Once you reach the line containing "This screenshot has height=820, width=1045.", return it and every line after it exactly, through the end of the records below, with no pictures.

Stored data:
+ + +
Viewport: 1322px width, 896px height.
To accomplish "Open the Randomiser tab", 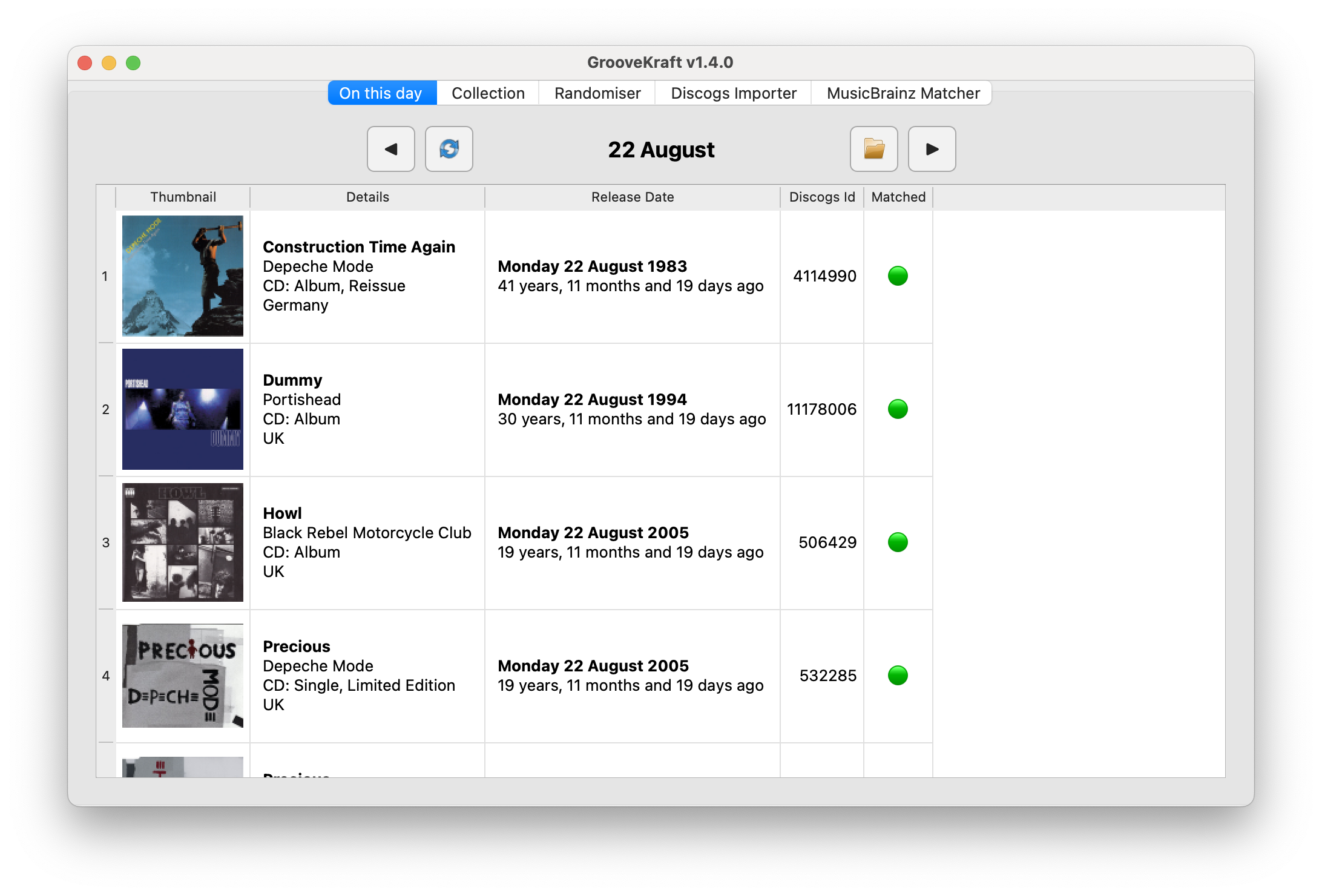I will (597, 93).
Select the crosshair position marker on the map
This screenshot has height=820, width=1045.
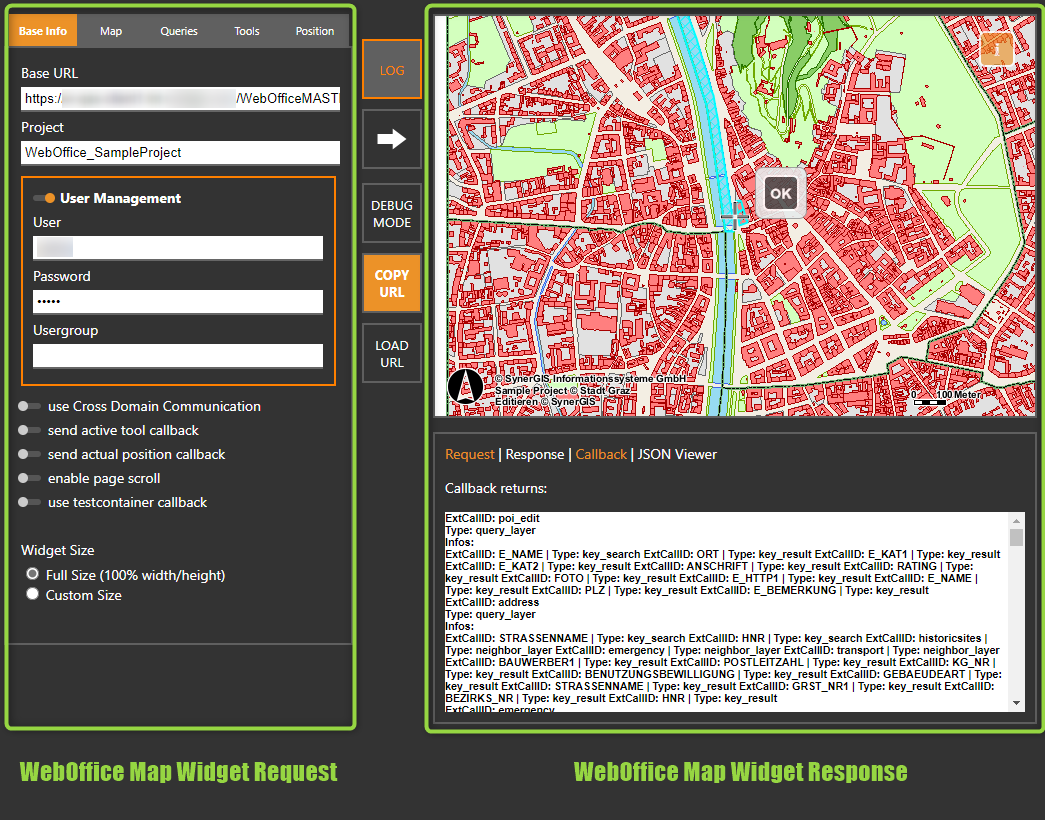735,216
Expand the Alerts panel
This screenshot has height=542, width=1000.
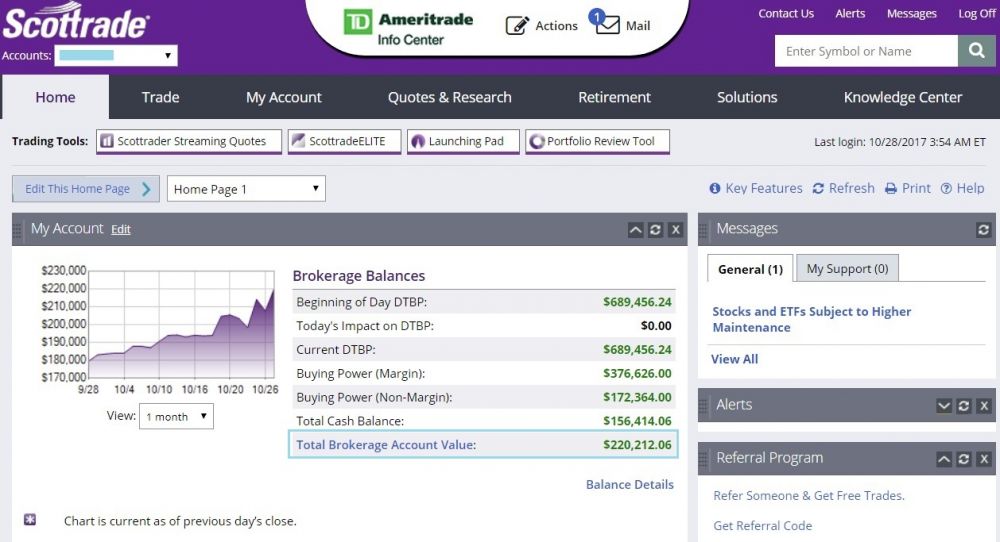coord(943,406)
+ + +
RESULT FOR THIS TASK>
This screenshot has height=820, width=1045.
735,216
Expand the Alerts panel
This screenshot has height=542, width=1000.
coord(943,406)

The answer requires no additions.